SAN DIEGO — If you’ve driven in California long, you know the speed limit on most freeways is set at 65 miles per hour — how much faster you drive is a matter of personal risk, legal and otherwise.
In dozens of other states, 70 mph speed limits are more common, with eight states that routinely push it to 80 mph.
So who’s responsible for setting the speed rules? While speed limits in your neighborhood are managed by the city or another local government entity, freeways fall to state lawmakers and the California Department of Transportation, better known as Caltrans.
The California legislature is responsible for the general guidelines for speeds on different types of roads, like rural highways or city freeways. The policies agreed on by lawmakers are then laid out in the state vehicle code.
While that sets the template for maximum speed limits (55 mph on undivided two-lane roads, 65 mph on all others), posted speeds can vary in practice. Caltrans’ California Manual for Setting Speed Limits lays out the process in detail. In short, studies by traffic engineers can result in minor deviations.
In some cases, that can bump the limit up to 70 mph, like on a well-known stretch of Interstate 15 in northern San Diego County, for example. In other areas, the speed limit might be reduced slightly.
The Insurance Institute for Highway Safety, a nonprofit funded by auto insurance companies, provides regular comparisons of maximum posted speed limits nationwide. The institute is one of the industry’s foremost sources for crash research and vehicle safety ratings.
Here’s how California stacks up — you’ll notice, our upper limit tends to be a bit lower than other states. And check out the speed demons in Nevada, Montana and South Dakota.
|State||Rural interstates||Urban interstates|
|Arkansas||75; trucks: 70||65|
|California||70; trucks: 55||65; trucks: 55|
|Idaho||75; 80 on specified segments of road trucks: 70||75; 80 on specified segments of road; trucks: 65|
|Kentucky||65; 70 on specified segments of road||65|
|Michigan||70 (65 trucks); 75 (65 trucks) on specified segments of road||70|
|Montana||80; trucks: 70||65|
|New Hampshire||65; 70 on specified segments of road||65|
|Oklahoma||75; 80 on specified segments of road||70|
|Oregon||65; 70 on specified segments of roadtrucks: 55; 65 on specified segments of road||55|
|Texas||75; 80 or 85 on specified segments of road||75|
|Utah||75; 80 on specified segments of road||65|
|Washington||70; 75 on specified segments of road; trucks: 60||60|
|Wyoming||75; 80 on specified segments of road||75; 80 on specified segments of road|
You can view the list with footnotes and find additional information here.
While California’s upper speed limits appear to be a little more tame than elsewhere in the country, researchers with the insurance institute and AAA argue they shouldn’t budge higher.
A study by the two organizations found that even small increases in speed can have “huge effects on crash outcomes,” the authors wrote.

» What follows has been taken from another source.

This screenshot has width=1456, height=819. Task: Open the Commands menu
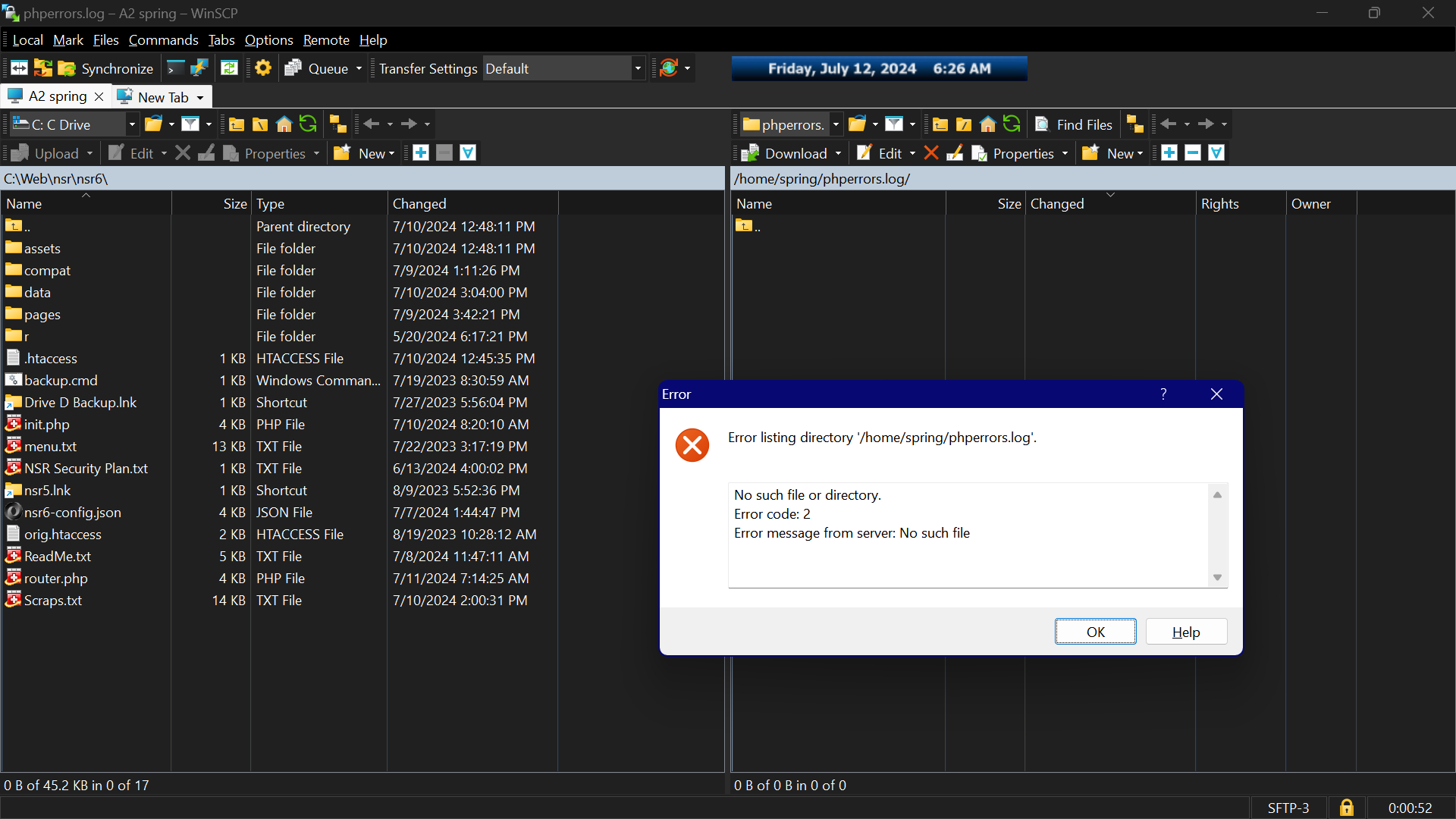[163, 39]
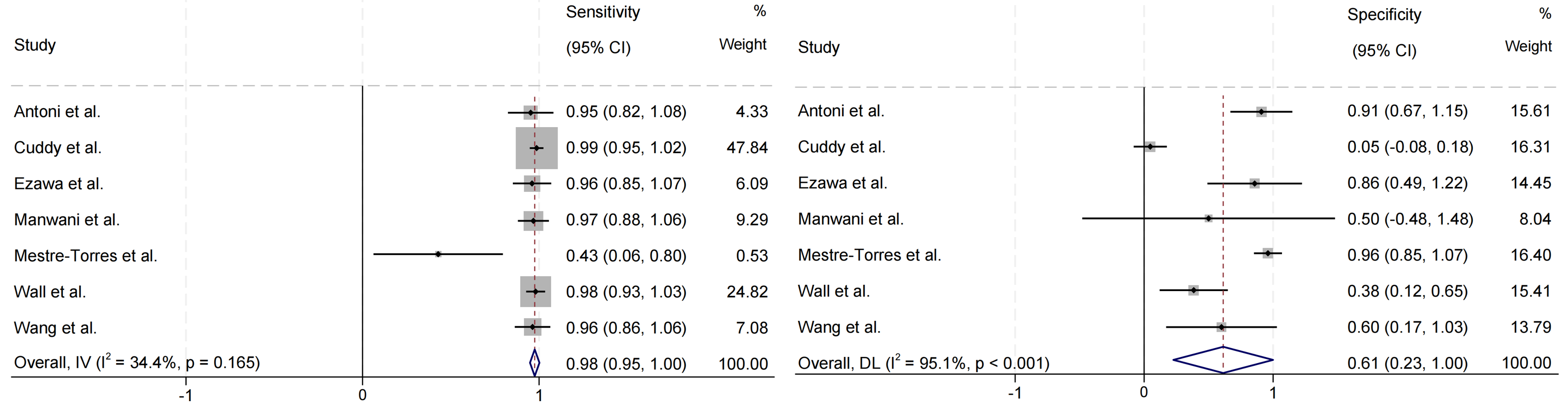Select Manwani et al. specificity point marker
Viewport: 1568px width, 411px height.
click(x=1208, y=219)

Researchers conducted crash tests at three different rates (40, 50 and 56 mph) and found that only slightly higher speeds resulted in greater risk of severe injury or death.

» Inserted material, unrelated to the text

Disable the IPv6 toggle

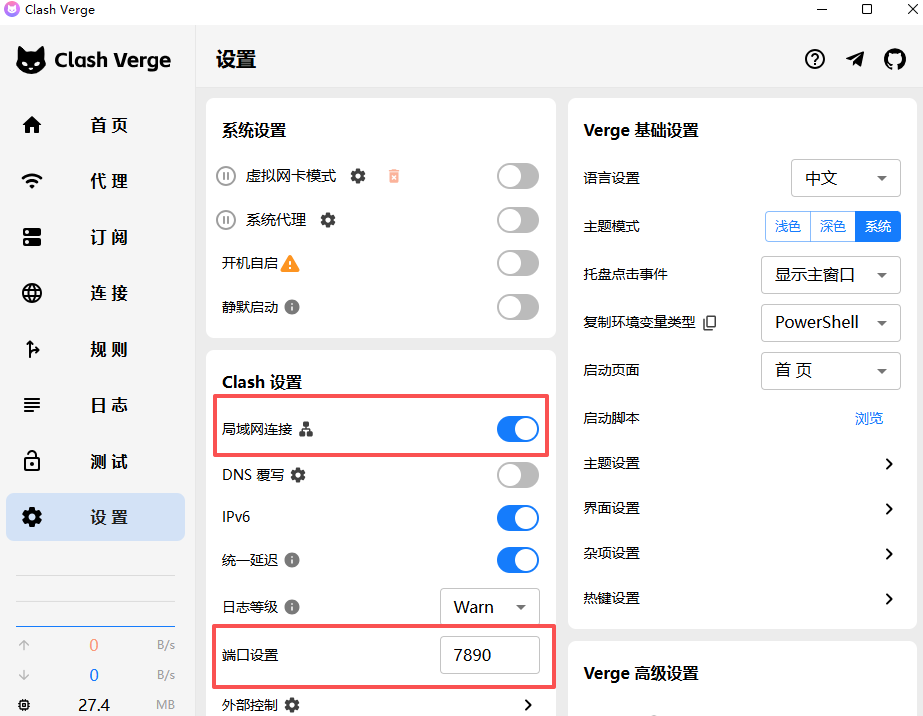517,518
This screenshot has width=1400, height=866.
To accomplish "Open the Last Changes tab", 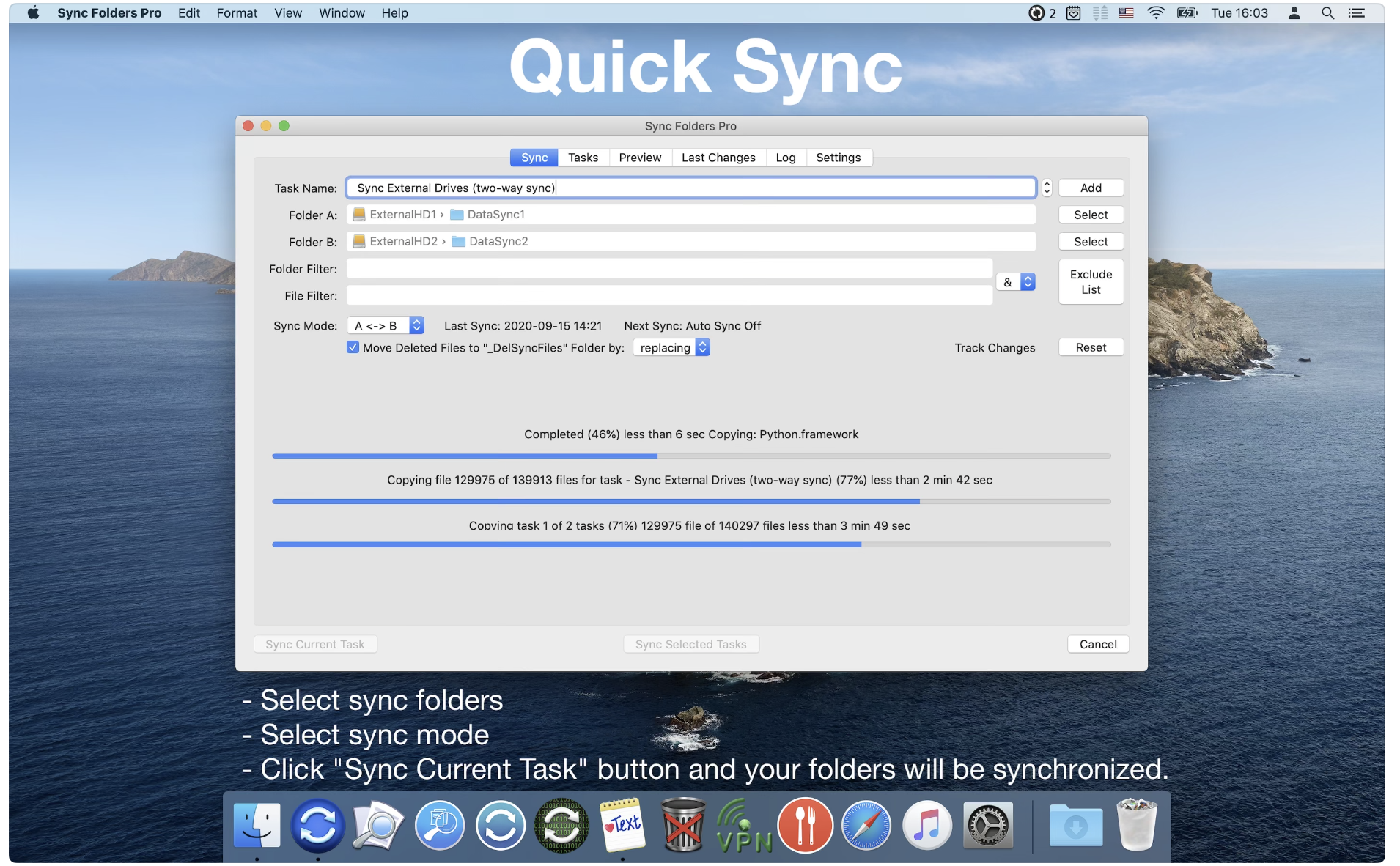I will tap(718, 158).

“Higher speed limits cancel out the benefits of vehicle safety improvements like airbags and improved structural designs,” said Dr. David Harkey, the insurance institute’s president, in a statement accompanying the study.
“The faster a driver is going before a crash, the less likely it is that they’ll be able to get down to a survivable speed even if they have a chance to brake before impact.”